先生の秘密


「本庄さんって、面白いね」


「いやー、そんなことはないと…」


へらり、と愛想笑いを浮かべる。


何となく、学校での雰囲気と違い、接しにくい。


学校ではどちらかと言うと、隙のない完璧なキャリアウーマン風の女性だと思っていたのだが、今は親切な近所のお姉さんみたいだ。
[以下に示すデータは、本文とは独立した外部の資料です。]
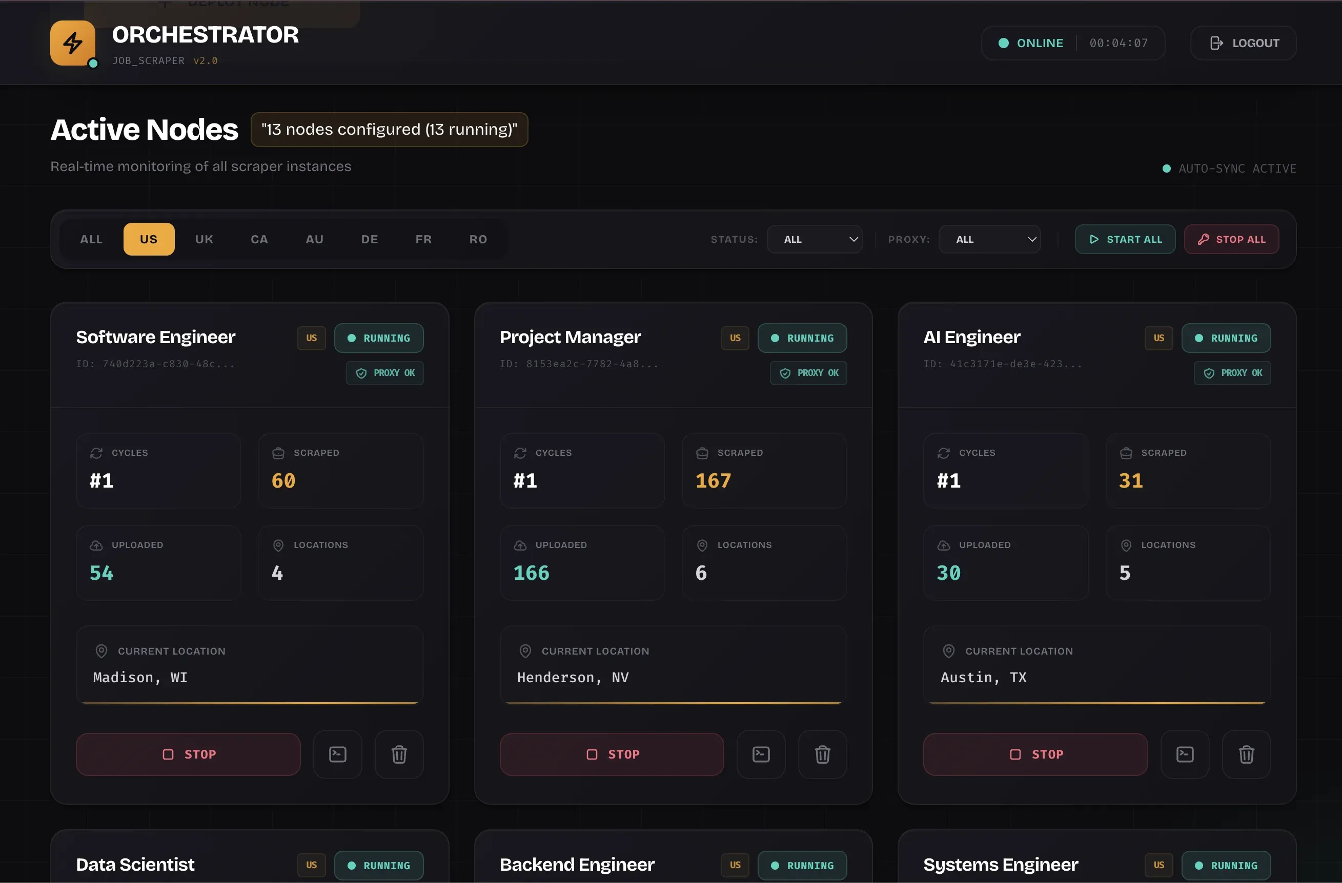The image size is (1342, 883).
Task: Open the Proxy filter dropdown
Action: pos(989,239)
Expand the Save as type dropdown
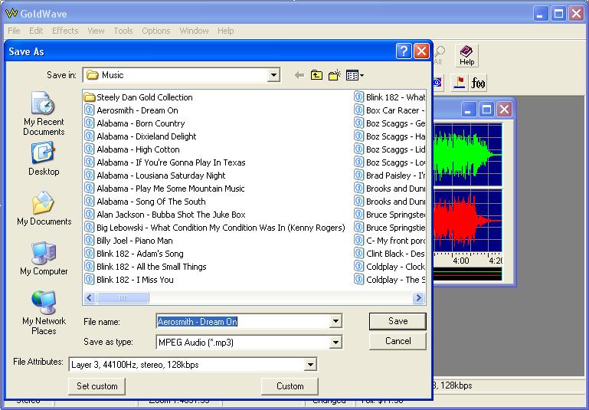This screenshot has width=589, height=410. pyautogui.click(x=335, y=343)
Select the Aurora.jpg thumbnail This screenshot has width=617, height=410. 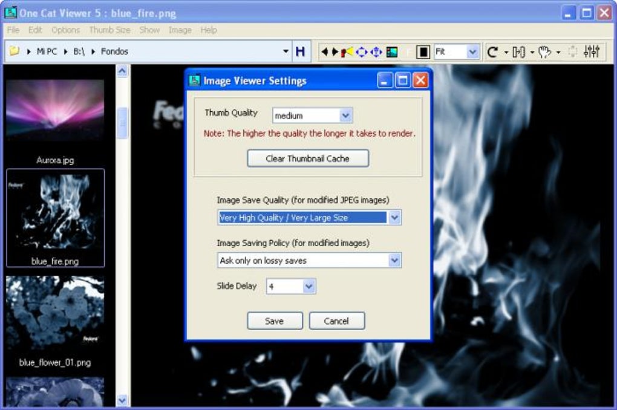click(56, 112)
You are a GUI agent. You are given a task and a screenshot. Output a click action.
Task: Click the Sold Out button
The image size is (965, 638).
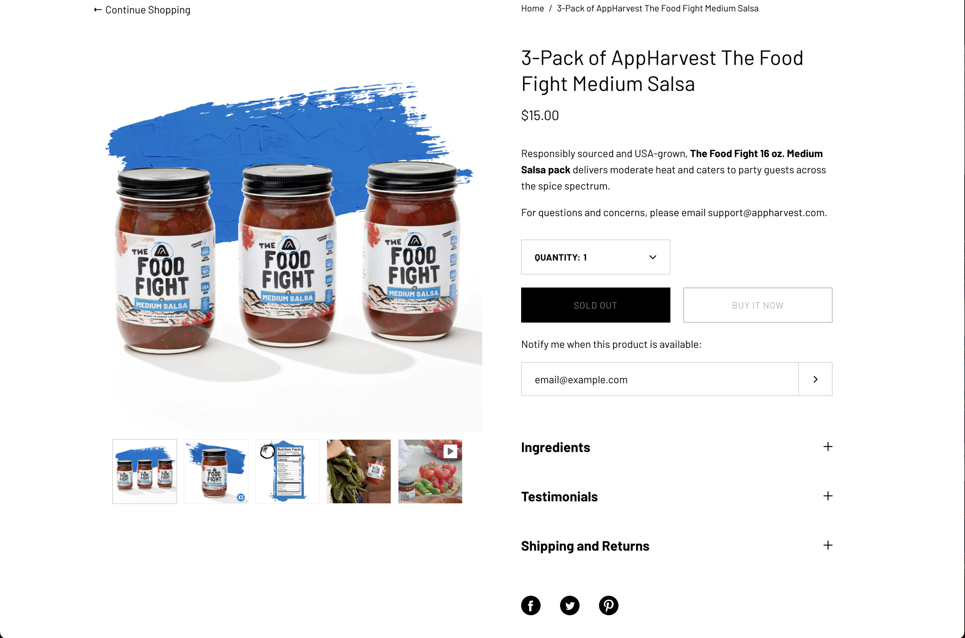tap(596, 305)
いや、イチゴ牛乳買ってもらったくらいで、短絡的だとは思うんだけど。


「私、今と学校じゃ違うって、思ってる?」


「え」


自分の持つイチゴ牛乳のパックにストローを差しながら、先輩はこともなげに言った。


思わず、顔に出てしまっていただろうか、と顔をさすって、先輩がこちらを見ていることに気づいた。


何を考えているのか分からない無表情だ。


まるで、その表情が誰かに似ていて…


「いいのいいの。よく人に言われるから」


にかり、と学校じゃ見せないような純粋な笑顔を浮かべる。


「何て言うのかな。学校じゃキャラを作っているっていうのか、いや今も作ってるって言ったらそうなるんだろうけどさ」


言葉を選びながら話しているようで、視線をさ迷わせている。